Есть такая игра в музыкальные поиски. Один из играющих осторожно входит в комнату и под звуки рояля ищет спрятанную вещь. Движения его то замедленны, то порывисты и неловки. Они вызывают веселые улыбки у присутствующих. «Слушай музыку!» — кричат в этих случаях маленьким детям. Когда играющий приближается к спрятанной вещи, музыка звучит громче; когда он отдаляется, музыка затихает. И чем дальше, отходит играющий от этой вещи, тем все тише и тише звучит музыка. Но вот он снова приближается к цели, и музыка ускоряет темп; он протягивает руку, и поиски завершаются победными аккордами…
Марина похожа на одного из играющих. Она ощупью входит в замкнутый мир своей девочки, она ищет причину, которая увела со дочку так далеко от дома. Она ищет те пути и тропинки, которые прошли, пробежали эти маленькие запыленные ножки. Она пытается понять горькую складочку у детских губ. Но не звуки рояля направляют ее мысли то в одну, то в другую сторону. Глубокий, таинственный голос материнской любви и тревоги ведет ее поиски.
Нет, не в лесу, не по мягкой траве ходила Динка. Она шла… долго шла по пыльной дороге… Куда она шла? С кем?
Короткие тройные вздохи вырываются из груди наплакавшейся Динки, и голос материнской тревоги звучит громче, словно приближает ее к цели.
«Обидел кто-то… сильно обидел, — догадывается мать. — А может, она испугалась чего-то, побежала… споткнулась, ушибла пальчик… потеряла дорогу… сильно плакала… Но сейчас она дома. Какое счастье, что она как-то добралась сама! Ведь наступали сумерки, вечер, ночь…»
И голос тревоги смолкает, он заглушается трепетной радостью, что заблудившаяся Динка не осталась ночью одна в лесу.
Мать держит в теплых ладонях жесткие, натруженные за день коричневые ножки; отмытые от пыли детские ступни напоминают ей Динку-ребенка.

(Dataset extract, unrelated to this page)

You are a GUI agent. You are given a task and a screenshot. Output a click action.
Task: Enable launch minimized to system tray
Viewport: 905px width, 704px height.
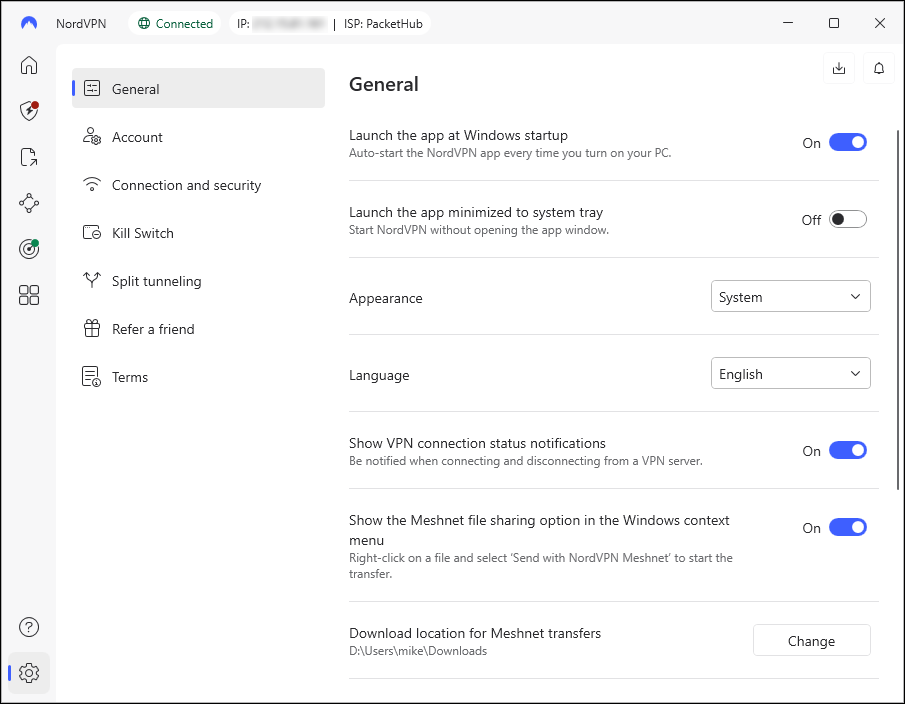847,220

И кажется, только вчера эти розовые пяточки разбрызгивали воду в детской ванночке, буйно раскидывая пеленки, а она, Марина, смеясь, ловила их и прижимала к своим губам С тех пор прошло восемь лет… Но для нее, для матери, эта наплакавшаяся девочка — все тот же ребенок, та же Динка.
И, нежно склоняясь, мать целует влажные от воды, сбитые пальчики, маленькие жесткие ступни и розовеющую в сумерках детскую пяточку.

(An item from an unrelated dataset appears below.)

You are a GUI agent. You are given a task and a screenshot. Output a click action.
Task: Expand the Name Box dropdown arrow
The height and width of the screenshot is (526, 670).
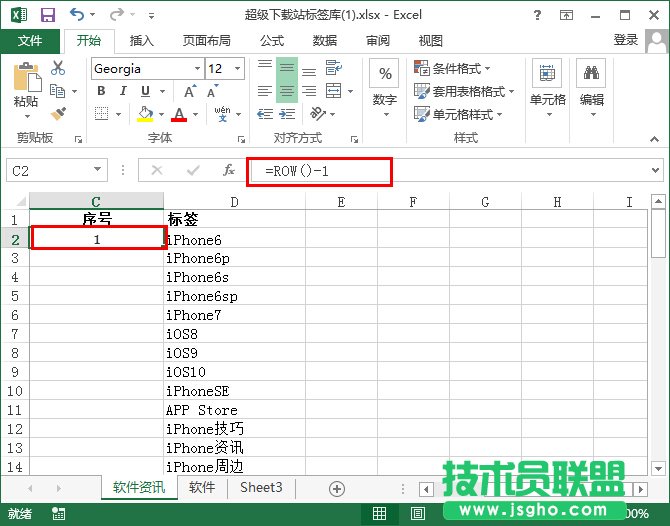pyautogui.click(x=97, y=171)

Целый день… с утра… бродила где-то ее девочка… «Нет, она не заблудилась. Это не то, не то…» — снова думает мать, и требовательный, настойчивый голос тревоги поднимается с новой силой.
Слушай, мать, голос сердца! Слушай свое сердце!..
Но так бывает в игре, что кто-нибудь из присутствующих отводит играющего от цели, затрудняя его поиски, сбивая с правильного пути.
— Это расстроенные нервы! — с сочувствием говорит Катя. — Ты очень переволновалась, Марина, и потому придумываешь себе всякие страхи… Как будто ты не знаешь Динки? Ну, побежала за какой-нибудь собакой, за птичкой и сбилась с дороги… Может быть, пошла не в ту сторону… Завтра мы всё узнаем от нее самой или от Мышки. Мышка — ее доверенное лицо!